On Sun, Feb 23, 2020 at 05:06:33PM -0800, Linus Torvalds wrote:

> >      ffffffff8225b580 d types__ptrace
> >      ffffffff8225b5c0 D root_user
> >      ffffffff8225b680 D init_user_ns
> 
> I'm assuming this is after the alignment patch (since that's 64-byte
> aligned there).
> 
> What was it without the alignment?

For 5.0-rc6: 
	ffffffff8225b4c0 d types__ptrace
	ffffffff8225b4e0 D root_user
	ffffffff8225b580 D init_user_ns

For 5.0-rc6 + 81ec3f3c4c4
	ffffffff8225b580 d types__ptrace
	ffffffff8225b5a0 D root_user
	ffffffff8225b640 D init_user_ns

The sigpending and __count are in the same cachline.

> 
> > No, it's not the biggest, I tried another machine 'Xeon Phi(TM) CPU 7295',
> > which has 72C/288T, and the regression is not seen. This is the part
> > confusing me :)
> 
> Hmm.
> 
> Humor me - what  happens if you turn off SMT on that Cascade Lake
> system?  Maybe it's about the thread ID bit in the L1? Although again,
> I'd have expected things to get _worse_ if it's the two fields that
> are now in the same cachline thanks to alignment.

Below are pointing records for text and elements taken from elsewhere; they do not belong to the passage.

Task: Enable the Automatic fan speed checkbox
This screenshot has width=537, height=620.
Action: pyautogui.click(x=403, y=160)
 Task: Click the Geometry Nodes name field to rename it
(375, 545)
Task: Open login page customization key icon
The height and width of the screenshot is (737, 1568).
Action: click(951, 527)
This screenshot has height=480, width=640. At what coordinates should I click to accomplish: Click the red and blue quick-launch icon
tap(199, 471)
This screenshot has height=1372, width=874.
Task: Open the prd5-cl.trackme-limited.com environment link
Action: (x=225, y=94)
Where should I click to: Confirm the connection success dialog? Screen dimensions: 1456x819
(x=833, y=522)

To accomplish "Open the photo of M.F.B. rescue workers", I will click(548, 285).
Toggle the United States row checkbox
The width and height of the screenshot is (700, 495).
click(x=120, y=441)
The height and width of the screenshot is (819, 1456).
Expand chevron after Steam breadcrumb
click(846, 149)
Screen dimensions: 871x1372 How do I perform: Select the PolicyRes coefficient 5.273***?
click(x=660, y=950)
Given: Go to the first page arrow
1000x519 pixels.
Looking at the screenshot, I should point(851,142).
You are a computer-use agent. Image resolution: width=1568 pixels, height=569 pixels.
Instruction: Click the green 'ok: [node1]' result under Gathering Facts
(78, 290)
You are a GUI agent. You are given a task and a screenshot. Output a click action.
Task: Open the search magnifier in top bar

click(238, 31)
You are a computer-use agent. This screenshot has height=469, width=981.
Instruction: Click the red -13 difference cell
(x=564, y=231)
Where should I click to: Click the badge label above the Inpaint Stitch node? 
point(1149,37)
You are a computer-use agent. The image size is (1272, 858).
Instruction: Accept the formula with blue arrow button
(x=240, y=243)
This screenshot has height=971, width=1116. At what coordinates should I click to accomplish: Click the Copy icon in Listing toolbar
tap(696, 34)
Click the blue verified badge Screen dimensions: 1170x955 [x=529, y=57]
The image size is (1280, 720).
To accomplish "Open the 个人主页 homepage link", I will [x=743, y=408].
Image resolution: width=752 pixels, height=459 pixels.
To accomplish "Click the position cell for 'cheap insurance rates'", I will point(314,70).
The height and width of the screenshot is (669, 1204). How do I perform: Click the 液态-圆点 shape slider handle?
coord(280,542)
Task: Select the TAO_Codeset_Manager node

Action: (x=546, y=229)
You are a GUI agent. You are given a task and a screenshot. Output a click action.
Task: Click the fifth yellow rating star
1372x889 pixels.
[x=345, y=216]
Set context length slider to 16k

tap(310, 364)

I'll try it and report back.

> The Xeon Phi is the small-core setup, right? They may be slow enough
> to not show the issue as clearly despite having more cores. And it
> wouldn't show effects of some out-of-order speculative cache accesses.

Yes, seems the Xeon Phi is using 72 Silvermont cores. And the less bigger
platform I tested was a 2 sockets 48C/96T Cascadelake platform which
doesn't reproduce the regression.

Thanks,
Feng